Several (52%, 13/25) of the spike mutations identified in C.1.2 have previously been identified in other VOIs and VOCs (Fig. 3b). These include D614G, common to all variants14, and E484K and N501Y which are shared with Beta and Gamma, with E484K also seen in Eta and N501Y in Alpha. The T478K substitution is seen in <50% of the C.1.2 viruses but is also observed in Delta. N440K and Y449H co-localize on the same outer face of C.1.2 RBD (Fig. 3c). While these mutations are not characteristic of current VOCs/VOIs, they have been associated with escape from certain class 3 neutralizing antibodies15,16. The combination of these mutations presents a potentially novel antigenic landscape for C.1.2 variant specific antibodies. More striking, however, was the remodeling of NTD relative to the Wuhan Hu-1 sequence (blue, Fig. 3c). While Y144del and 242-244del cause frameshifts to the immunodominant N3 or N5 loops of NTD in the Alpha or Beta variants respectively17, the deletion of both regions in C.1.2 (with a different N5 frameshift relative to Beta) likely contributes to evading NTD immune responses elicited by infection with either Alpha or Beta. Furthermore, the C136F mutation abolishes a disulphide bond with the N1 loop of NTD, and in combination with P25L likely contributes to immune escape by conformationally liberating the entire N-terminus of NTD. Mutations close to the furin cleavage site have also been observed in VOCs, H655Y has been seen in Gamma and P681R/H have been seen in Alpha, Delta, and Kappa (S1/S2 region in Fig. 3c). In the C.1.2 lineage, N679K and P681H are mutually exclusive (with N679K predominating) and may therefore perform a similar role by increasing the local, relative positive charge and improving furin cleavage. Evolution involving the introduction of N679K or P681H has recently been seen within Gamma (P.1)18. The identification of convergent evolution between C.1.2 and other VOIs and VOCs suggests that this variant may also share concerning phenotypic properties with VOCs.

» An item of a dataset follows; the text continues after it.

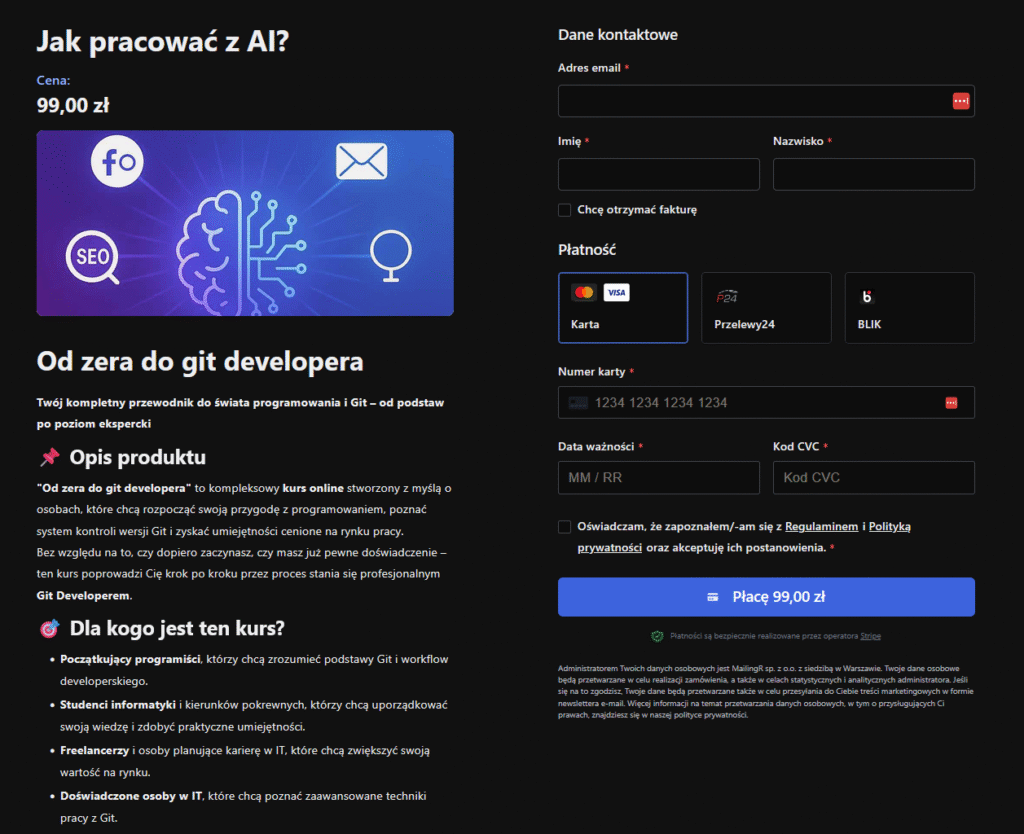The width and height of the screenshot is (1024, 834).
Task: Click the Kod CVC input field
Action: [872, 478]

We are currently assessing the impact of this variant on antibody neutralization following SARS-CoV-2 infection or vaccination against SARS-CoV-2 in South Africa.
Discussion/Conclusion
We have identified a new SARS-CoV-2 variant assigned to the PANGO lineage C.1.2. This variant has been detected throughout the third wave of infections in South Africa from May 2021 onwards and has been detected in seven other countries within Europe, Asia, Africa and Oceania. The identification of novel SARS-CoV-2 variants is commonly associated with new waves of infection. Like several other VOCs, C.1.2 has accumulated a number of substitutions beyond what would be expected from the background SARS-CoV-2 evolutionary rate. This suggests the likelihood that these mutations arose during a period of accelerated evolution in a single individual with prolonged viral infection through virus-host co-evolution19–21. Deletions within the NTD (like Y144del, seen in C.1.2 and other VOCs) have been evident in cases of prolonged infection, further supporting this hypothesis22–24.

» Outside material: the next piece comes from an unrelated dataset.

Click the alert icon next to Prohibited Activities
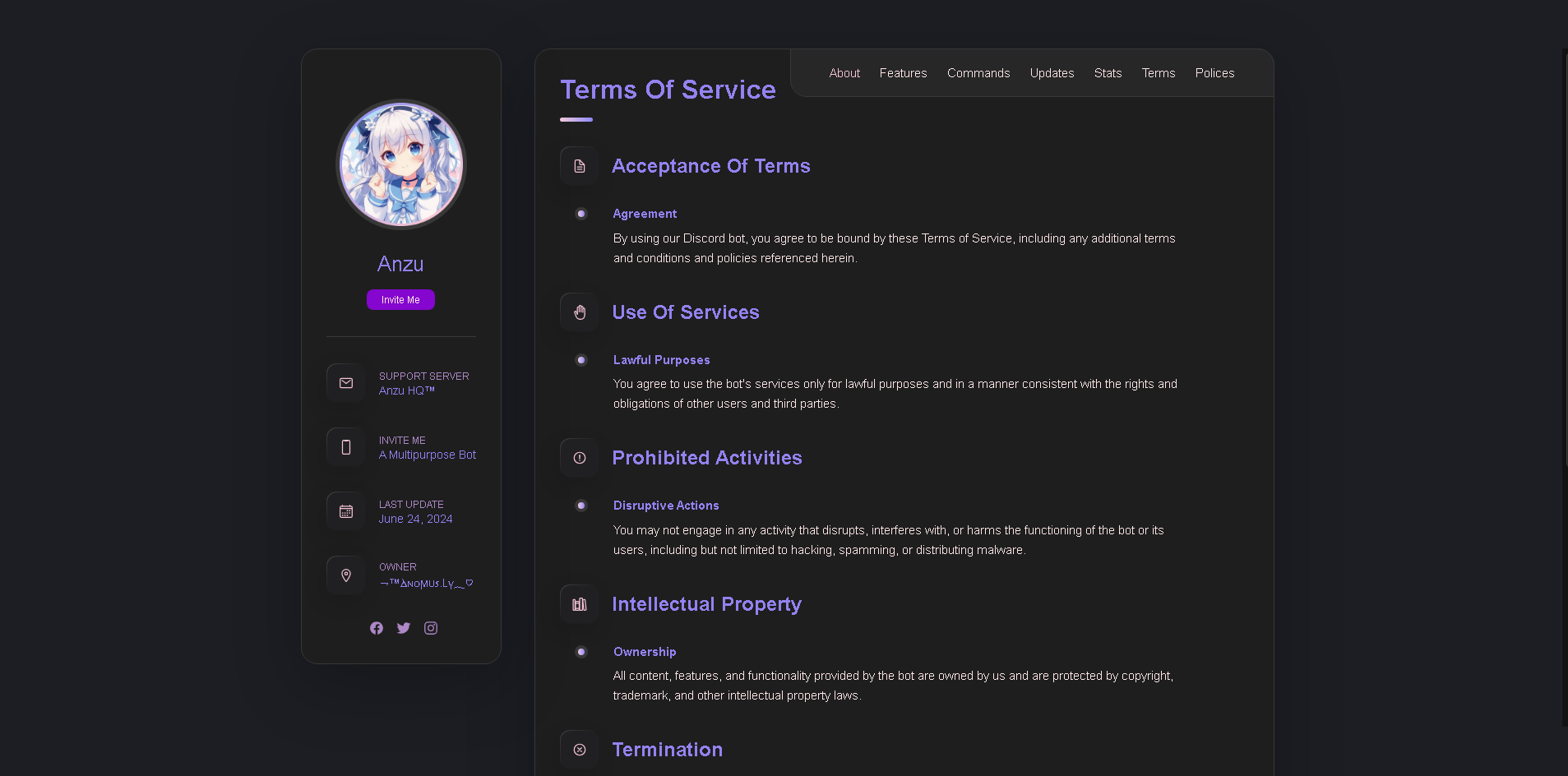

C.1.2 contains many mutations that have been identified in all four VOCs (Alpha, Beta, Delta and Gamma) and three VOIs (Kappa, Eta and Lambda) as well as additional mutations within the NTD (C136F), RBD (Y449H), and adjacent to the furin cleavage site (N679K). Many of the shared mutations have been associated with improved ACE2 binding (N501Y)25–29 or furin cleavage (H655Y and P681H/R)30–32, and reduced neutralization activity (particularly Y144del, 242-244del, and E484K)17,33–39, providing sufficient cause for concern of continued transmission of this variant. Future work aims to determine the functional impact of these mutations, which likely include neutralizing antibody escape, and to investigate whether their combination confers a replicative fitness advantage over the Delta variant.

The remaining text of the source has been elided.